Obsessions would be the consistantly desperate pursuit of "that feeling" that this thing or person gave them the first time they encountered it. But only with the "chemical fix" they associated with it... not actually the thing or person themselves.
Over-indulgence would be the inevitable result of equal amounts only achieving ever decreasing chemical rushes in reaction to them. So needing more and more constantly to achieve the same past result they remember.
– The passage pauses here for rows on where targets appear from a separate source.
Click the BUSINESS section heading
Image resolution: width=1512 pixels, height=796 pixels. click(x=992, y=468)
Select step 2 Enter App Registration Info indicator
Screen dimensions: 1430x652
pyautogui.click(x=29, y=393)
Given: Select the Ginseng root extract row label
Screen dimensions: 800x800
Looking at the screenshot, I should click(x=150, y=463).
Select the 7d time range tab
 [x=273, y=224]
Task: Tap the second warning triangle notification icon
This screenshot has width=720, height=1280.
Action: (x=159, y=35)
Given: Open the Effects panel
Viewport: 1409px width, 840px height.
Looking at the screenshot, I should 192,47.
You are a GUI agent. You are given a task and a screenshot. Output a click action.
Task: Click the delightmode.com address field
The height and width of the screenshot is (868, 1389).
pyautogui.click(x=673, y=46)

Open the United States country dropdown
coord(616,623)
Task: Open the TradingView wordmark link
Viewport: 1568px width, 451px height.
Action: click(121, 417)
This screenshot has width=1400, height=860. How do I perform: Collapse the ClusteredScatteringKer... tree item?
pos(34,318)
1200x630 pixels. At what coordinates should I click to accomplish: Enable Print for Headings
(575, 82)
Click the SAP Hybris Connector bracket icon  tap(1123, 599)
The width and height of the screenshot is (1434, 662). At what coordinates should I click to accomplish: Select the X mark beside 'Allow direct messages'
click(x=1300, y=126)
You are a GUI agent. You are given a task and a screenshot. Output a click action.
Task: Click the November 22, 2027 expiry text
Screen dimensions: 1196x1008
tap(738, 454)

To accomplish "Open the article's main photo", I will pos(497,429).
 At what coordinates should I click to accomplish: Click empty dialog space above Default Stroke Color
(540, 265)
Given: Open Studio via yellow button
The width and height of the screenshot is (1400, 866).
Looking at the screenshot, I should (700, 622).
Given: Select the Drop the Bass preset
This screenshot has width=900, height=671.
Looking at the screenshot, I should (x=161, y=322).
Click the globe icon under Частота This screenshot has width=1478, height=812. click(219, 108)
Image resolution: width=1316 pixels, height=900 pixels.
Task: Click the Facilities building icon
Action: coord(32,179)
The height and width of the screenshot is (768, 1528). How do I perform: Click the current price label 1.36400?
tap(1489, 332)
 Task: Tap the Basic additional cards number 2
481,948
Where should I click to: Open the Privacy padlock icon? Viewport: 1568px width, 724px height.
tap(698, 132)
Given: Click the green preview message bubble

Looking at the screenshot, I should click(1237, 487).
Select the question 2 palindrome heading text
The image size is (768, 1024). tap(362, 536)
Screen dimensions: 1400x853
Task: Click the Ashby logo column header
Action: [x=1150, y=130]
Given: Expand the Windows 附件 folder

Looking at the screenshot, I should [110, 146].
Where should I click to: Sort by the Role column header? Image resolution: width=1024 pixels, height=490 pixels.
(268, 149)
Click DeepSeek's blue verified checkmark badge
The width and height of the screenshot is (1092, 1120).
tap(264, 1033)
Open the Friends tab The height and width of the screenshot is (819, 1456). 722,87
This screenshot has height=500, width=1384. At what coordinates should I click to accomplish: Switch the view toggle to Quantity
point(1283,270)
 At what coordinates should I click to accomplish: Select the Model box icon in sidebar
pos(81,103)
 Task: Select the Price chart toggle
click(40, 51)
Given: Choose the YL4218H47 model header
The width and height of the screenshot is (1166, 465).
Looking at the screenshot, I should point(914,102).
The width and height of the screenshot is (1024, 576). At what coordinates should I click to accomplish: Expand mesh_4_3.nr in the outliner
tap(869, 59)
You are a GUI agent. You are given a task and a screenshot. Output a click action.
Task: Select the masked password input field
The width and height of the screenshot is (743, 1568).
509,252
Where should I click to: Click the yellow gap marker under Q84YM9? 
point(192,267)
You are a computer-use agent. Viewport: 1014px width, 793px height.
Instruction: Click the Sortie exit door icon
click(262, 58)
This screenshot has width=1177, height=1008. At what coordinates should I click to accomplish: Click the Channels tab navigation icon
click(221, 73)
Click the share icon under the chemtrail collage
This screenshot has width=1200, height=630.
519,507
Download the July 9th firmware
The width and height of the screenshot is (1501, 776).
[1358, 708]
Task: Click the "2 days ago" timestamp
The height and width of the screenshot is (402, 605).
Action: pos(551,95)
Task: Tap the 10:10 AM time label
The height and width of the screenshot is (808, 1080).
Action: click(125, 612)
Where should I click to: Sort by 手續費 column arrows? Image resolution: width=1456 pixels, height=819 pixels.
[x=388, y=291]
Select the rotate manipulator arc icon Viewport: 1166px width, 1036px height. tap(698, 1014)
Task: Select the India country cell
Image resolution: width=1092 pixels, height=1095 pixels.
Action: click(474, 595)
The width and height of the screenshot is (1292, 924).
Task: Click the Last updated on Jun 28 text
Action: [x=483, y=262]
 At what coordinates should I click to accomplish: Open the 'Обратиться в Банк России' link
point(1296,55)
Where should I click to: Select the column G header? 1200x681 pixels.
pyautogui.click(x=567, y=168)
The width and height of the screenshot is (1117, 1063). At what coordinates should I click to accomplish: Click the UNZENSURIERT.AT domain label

It would almost be like building up an immunity from conditioning.
And a person that learns that the feeling of power over something or something else produces a "happy chemical" reaction early in life, also would start to crave an escalation to get an equal desired result as more and more time passes... quite likely leading to physical violence in the long run.
Infidelity also would not be as much about "falling out of love" or "desiring someone else more" but the desperation to reconnect to the feelings (chemical rush) of the early days in the relationship which over time had ever decreasing chemical payoffs... even though the relationship itself had not changed and was as good as it was before.
And interestingly, all these things when suddenly taken away or lost would create a powerful chemical withdrawal reaction. The absence of the things that we have taught ourselves to provoke the release these chemicals would result in strong withdrawal symptoms... one of which could likely be described as "depression"... especially if over a long period of time no suitable substitute able to release the necessary chemical fix could be found.